Le président américain Donald J. Trump a annoncé, mercredi 22 juillet 2026, une nouvelle doctrine de riposte visant directement la République islamique d’Iran. Dans un message publié sur son réseau social Truth Social, il a averti que toute attaque iranienne contre un navire dans le détroit d’Ormuz qu’elle soit menée par missile, roquette, drone ou tout autre moyen entraînerait une frappe américaine contre une infrastructure stratégique iranienne.
« À partir de maintenant, chaque fois que la République islamique d’Iran tirera sur un navire dans le détroit d’Ormuz (…) les États-Unis bombarderont et détruiront un pont ou une centrale électrique », a déclaré le chef de la Maison-Blanche, précisant que ces cibles pourraient également se situer « à proximité ou dans la capitale Téhéran ».
Cette déclaration marque une nouvelle escalade verbale dans les tensions entre Washington et Téhéran, alors que le détroit d’Ormuz demeure l’un des passages maritimes les plus sensibles au monde, par lequel transite une part importante des exportations énergétiques mondiales.

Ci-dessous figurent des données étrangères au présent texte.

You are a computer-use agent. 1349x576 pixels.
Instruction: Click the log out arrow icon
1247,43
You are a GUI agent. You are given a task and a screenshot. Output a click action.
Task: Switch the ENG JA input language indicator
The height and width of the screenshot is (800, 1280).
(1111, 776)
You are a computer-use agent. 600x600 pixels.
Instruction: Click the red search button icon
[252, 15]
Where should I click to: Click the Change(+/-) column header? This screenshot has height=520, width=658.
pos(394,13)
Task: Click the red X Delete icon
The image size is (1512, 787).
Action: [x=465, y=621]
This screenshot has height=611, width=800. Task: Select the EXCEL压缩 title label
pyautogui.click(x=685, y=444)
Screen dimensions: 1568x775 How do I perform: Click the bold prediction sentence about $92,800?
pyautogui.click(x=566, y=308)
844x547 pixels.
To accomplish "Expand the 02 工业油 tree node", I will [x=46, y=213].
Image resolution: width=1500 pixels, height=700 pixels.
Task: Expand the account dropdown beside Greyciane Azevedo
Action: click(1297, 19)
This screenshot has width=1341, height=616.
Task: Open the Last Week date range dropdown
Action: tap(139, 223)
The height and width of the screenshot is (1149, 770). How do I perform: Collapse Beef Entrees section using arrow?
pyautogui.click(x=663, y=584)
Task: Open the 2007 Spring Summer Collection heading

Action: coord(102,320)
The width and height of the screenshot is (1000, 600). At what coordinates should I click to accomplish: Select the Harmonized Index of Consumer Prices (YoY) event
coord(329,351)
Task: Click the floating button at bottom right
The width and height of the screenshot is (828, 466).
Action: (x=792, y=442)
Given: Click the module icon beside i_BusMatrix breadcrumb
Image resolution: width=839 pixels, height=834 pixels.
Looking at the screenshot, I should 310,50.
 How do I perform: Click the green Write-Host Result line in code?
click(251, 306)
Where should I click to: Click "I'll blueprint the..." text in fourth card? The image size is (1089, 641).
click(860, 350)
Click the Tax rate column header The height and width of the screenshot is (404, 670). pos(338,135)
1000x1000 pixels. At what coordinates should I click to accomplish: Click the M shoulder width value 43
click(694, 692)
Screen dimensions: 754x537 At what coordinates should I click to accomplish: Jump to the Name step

La menace américaine intervient dans un contexte de forte pression sécuritaire dans le Golfe persique, où les incidents impliquant des forces iraniennes, des navires commerciaux et des bâtiments militaires étrangers sont régulièrement au centre des préoccupations internationales. Cette stratégie de « dissuasion par la punition » pourrait cependant accroître les risques d’une confrontation militaire directe entre les deux pays, les infrastructures civiles et énergétiques étant des cibles particulièrement sensibles sur le plan diplomatique et humanitaire.